課題 1 =
クインについての文章を読んで、次の問いに答えてください。
(a) クインが生まれ育った場所はどこですか。
(b) 家に誰もいないと知ったとき、クインは何歳でしたか。
(c) クインのミドルネームのMaryは、もともと誰の名前ですか。

元の文章 =
---+---

ビリーについては歴史として知り、後付けで、彼女が『悲劇を芸術に変えていった』ことを知った。ビデオの中でクインが画家になるまでを語っている。タフすぎる内容だ。そのような状況が起きた当人自身は悲劇と思わないだろう。だけどそれは心の中に残っていて、クイン曰く『indelible mark(消えることのない痕跡)』を心につけた。それが作品になった。この営みは『悲劇を芸術に変えていく』に他ならないのではないか。どうしたら悲劇を芸術に変えていけるのだろう。

クインは画家であり、ツールとしてパステル、チャコール、オイルなどを使うが、その一方で脆弱性と共感もツールだと言う。彼の言う脆弱性に私は共感した。

とにかくガゴシアン・プレミアのビデオを見て欲しい(以下)。余談だがサムネイルがクインになってないのが謎。上の写真がクイン、下のサムネイルはゲストのラファエル・サディーク。

そして、私が経験した脆弱性と共感について覚書しておきたい。

Nathaniel Mary Quinn

ビデオで語られていることを書くだけなのだけど・・・クインはシカゴのロバート・テイラー・ホームズ(貧困層のための公営住宅プロジェクト)で生まれ育った。4人の兄がいて、一人はアルコール依存症で素面でいるのを見たことがないと言う。朝はいつもガンショットの音で目が覚めた。だから、のちに寮制の学校(インディアナ州のカルバーアカデミー)に入って朝に鳥がさえずっているのを聞いて驚いたと言う。入って最初の学期に母が死ぬ。そして、感謝祭の休みにシカゴに帰ってみたら、家には誰も居らず、家具もなかった。自分が見捨てられた瞬間だった。彼は15歳だった。

この時の語りが、まるで今見た映画のシーンを人に語っているようだった。そして帰る家がないことは、寮制の学校に入ったクインにとって逃げ場がないことを意味していた。

クインのミドルネーム、Maryは、元々は彼の母親の名前だ。彼が自分でミドルネームとして付けたものだ。ハイスクールを卒業する頃だった。だから、自分の学位には全て母親の名前がある。そして今、ガゴシアンの980 マディソン・アヴェニューのギャラリーの壁にも母親の名前が書かれている。今でこそ母親の名前は(クインの名前の一部として)知られているが、当時は誰も母親を気にしなかった。

そして、クインが子どもの頃に自分の父親が読み書きできないということに気づいた。その前は父親はパワフルで不死身だと思っていたのに、彼がいかに脆くて傷つきやすいかを思い知り、その瞬間が心に残っているという。そして、椅子に座っている父親の姿のリフレクション、「At That Very Moment」という作品が生まれた。

---+---

データセットのレコード =

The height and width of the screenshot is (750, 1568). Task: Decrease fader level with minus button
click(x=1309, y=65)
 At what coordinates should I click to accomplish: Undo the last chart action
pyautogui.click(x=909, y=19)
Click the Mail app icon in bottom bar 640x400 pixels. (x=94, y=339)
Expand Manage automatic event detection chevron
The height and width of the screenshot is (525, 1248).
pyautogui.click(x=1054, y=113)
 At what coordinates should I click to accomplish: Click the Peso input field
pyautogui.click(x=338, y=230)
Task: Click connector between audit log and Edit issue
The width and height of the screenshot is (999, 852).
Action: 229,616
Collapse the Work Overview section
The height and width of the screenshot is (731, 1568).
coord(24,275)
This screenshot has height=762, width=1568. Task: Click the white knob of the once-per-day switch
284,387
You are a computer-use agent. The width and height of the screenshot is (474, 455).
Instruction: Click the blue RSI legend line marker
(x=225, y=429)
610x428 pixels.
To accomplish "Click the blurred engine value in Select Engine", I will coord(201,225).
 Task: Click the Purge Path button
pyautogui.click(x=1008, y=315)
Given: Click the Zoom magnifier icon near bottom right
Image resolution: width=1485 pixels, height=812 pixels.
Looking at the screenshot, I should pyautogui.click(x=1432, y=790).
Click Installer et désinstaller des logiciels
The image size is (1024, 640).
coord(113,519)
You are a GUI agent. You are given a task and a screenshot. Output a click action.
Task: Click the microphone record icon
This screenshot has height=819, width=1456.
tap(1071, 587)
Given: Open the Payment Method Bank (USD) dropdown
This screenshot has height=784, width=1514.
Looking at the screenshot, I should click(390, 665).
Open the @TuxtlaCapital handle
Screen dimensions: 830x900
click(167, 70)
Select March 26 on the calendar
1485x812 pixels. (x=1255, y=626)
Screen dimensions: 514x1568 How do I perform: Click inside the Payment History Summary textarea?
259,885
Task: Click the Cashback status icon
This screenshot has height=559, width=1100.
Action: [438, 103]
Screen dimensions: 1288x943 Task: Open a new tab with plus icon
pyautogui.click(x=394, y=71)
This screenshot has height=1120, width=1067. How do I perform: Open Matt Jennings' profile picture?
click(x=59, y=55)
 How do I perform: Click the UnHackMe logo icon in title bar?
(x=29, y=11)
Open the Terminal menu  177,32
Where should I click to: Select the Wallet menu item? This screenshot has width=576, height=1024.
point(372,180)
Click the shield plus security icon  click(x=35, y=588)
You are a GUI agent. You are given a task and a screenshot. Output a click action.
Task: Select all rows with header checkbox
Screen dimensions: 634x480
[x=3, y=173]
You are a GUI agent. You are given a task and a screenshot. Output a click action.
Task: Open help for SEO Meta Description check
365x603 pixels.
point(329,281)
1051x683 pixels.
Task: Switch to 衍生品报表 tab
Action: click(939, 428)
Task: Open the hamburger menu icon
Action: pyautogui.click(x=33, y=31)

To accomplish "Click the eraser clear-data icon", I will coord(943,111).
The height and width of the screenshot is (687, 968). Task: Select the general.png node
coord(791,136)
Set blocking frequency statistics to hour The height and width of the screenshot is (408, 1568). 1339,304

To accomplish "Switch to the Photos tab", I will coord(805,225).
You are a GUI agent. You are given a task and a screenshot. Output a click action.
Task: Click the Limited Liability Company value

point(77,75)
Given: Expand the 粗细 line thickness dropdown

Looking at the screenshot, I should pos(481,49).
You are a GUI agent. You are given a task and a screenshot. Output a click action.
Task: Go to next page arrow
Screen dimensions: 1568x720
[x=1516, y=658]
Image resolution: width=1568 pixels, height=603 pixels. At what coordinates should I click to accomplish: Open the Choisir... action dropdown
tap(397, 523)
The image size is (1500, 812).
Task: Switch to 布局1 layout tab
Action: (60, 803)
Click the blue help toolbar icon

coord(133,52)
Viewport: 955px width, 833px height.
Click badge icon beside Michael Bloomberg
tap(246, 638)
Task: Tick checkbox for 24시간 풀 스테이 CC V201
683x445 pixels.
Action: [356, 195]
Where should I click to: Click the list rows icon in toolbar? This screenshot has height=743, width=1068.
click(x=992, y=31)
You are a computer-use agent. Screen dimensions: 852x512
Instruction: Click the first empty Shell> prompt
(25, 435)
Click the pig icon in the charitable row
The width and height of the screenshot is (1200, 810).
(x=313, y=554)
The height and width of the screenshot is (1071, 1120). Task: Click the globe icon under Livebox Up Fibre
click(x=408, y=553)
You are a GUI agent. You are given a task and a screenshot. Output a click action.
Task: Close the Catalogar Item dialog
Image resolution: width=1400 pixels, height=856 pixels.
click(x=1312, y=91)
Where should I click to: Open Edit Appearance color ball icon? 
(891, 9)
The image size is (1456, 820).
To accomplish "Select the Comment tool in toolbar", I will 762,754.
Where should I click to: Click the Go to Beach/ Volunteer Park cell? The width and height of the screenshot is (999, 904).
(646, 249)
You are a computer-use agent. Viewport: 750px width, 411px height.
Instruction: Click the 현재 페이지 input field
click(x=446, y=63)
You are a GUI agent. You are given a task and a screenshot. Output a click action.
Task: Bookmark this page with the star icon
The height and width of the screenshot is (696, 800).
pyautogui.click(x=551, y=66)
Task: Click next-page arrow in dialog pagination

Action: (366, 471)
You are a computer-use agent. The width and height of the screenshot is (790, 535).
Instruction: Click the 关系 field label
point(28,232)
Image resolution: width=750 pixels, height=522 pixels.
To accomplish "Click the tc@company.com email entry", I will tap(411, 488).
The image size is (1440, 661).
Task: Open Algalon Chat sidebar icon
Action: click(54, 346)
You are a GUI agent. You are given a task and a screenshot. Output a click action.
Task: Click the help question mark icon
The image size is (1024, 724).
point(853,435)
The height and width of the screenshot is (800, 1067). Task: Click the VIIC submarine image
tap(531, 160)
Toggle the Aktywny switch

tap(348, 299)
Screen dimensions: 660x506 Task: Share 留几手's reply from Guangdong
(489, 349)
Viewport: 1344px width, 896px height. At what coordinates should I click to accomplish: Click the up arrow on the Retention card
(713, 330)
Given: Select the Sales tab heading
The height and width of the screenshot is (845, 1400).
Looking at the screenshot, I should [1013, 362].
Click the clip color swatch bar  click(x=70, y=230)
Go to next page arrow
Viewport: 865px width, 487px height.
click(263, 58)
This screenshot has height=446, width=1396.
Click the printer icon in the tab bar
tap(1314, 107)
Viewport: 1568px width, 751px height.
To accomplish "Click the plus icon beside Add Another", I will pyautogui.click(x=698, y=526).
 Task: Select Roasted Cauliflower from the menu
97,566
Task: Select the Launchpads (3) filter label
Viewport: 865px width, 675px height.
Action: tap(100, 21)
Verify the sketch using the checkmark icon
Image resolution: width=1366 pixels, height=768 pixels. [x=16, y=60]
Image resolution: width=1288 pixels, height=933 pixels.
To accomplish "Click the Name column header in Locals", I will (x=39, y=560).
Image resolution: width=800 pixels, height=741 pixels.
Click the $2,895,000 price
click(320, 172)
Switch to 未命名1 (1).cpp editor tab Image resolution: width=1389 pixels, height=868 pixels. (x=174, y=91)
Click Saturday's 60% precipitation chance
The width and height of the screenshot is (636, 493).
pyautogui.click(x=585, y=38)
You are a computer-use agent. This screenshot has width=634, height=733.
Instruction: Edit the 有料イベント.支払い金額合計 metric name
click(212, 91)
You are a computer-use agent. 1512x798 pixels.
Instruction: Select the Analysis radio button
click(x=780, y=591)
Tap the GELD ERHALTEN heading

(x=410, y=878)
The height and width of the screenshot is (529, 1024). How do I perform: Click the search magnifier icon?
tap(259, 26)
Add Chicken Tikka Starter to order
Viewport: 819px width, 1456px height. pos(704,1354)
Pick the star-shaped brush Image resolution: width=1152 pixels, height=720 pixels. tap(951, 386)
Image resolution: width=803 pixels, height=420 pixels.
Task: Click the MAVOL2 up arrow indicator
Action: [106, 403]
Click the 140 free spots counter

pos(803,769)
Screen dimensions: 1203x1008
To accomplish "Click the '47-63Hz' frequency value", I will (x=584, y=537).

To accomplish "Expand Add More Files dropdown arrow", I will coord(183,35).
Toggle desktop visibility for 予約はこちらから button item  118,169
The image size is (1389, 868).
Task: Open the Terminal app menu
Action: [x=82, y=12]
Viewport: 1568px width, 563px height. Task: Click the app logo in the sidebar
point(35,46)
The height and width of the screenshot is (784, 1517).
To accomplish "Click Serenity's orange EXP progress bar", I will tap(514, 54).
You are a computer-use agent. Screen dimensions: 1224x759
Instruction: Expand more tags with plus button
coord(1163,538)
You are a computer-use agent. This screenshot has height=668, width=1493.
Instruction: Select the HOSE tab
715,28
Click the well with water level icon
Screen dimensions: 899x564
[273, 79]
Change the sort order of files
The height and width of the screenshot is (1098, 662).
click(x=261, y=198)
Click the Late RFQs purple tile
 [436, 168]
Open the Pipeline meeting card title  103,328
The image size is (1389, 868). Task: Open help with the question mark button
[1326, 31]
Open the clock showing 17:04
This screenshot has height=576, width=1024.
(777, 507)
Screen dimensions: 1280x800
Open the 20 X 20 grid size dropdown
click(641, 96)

---+---

課題 2 = レコードの冒頭から「click(167, 70)」を含む行までを書き直してください。「microphone」を「speaker」に置き換え、ほかはそのまま残してください。

解答例 1 =
(a) シカゴのロバート・テイラー・ホームズ(貧困層のための公営住宅プロジェクト)です。
(b) 15歳でした。
(c) 母親の名前です。

解答例 2 =
The height and width of the screenshot is (750, 1568). Task: Decrease fader level with minus button
click(x=1309, y=65)
 At what coordinates should I click to accomplish: Undo the last chart action
pyautogui.click(x=909, y=19)
Click the Mail app icon in bottom bar 640x400 pixels. (x=94, y=339)
Expand Manage automatic event detection chevron
The height and width of the screenshot is (525, 1248).
pyautogui.click(x=1054, y=113)
 At what coordinates should I click to accomplish: Click the Peso input field
pyautogui.click(x=338, y=230)
Task: Click connector between audit log and Edit issue
The width and height of the screenshot is (999, 852).
Action: 229,616
Collapse the Work Overview section
The height and width of the screenshot is (731, 1568).
coord(24,275)
This screenshot has height=762, width=1568. Task: Click the white knob of the once-per-day switch
284,387
You are a computer-use agent. The width and height of the screenshot is (474, 455).
Instruction: Click the blue RSI legend line marker
(x=225, y=429)
610x428 pixels.
To accomplish "Click the blurred engine value in Select Engine", I will coord(201,225).
 Task: Click the Purge Path button
pyautogui.click(x=1008, y=315)
Given: Click the Zoom magnifier icon near bottom right
Image resolution: width=1485 pixels, height=812 pixels.
Looking at the screenshot, I should pyautogui.click(x=1432, y=790).
Click Installer et désinstaller des logiciels
The image size is (1024, 640).
coord(113,519)
You are a GUI agent. You are given a task and a screenshot. Output a click action.
Task: Click the speaker record icon
This screenshot has height=819, width=1456.
tap(1071, 587)
Given: Open the Payment Method Bank (USD) dropdown
This screenshot has height=784, width=1514.
Looking at the screenshot, I should click(390, 665).
Open the @TuxtlaCapital handle
Screen dimensions: 830x900
click(167, 70)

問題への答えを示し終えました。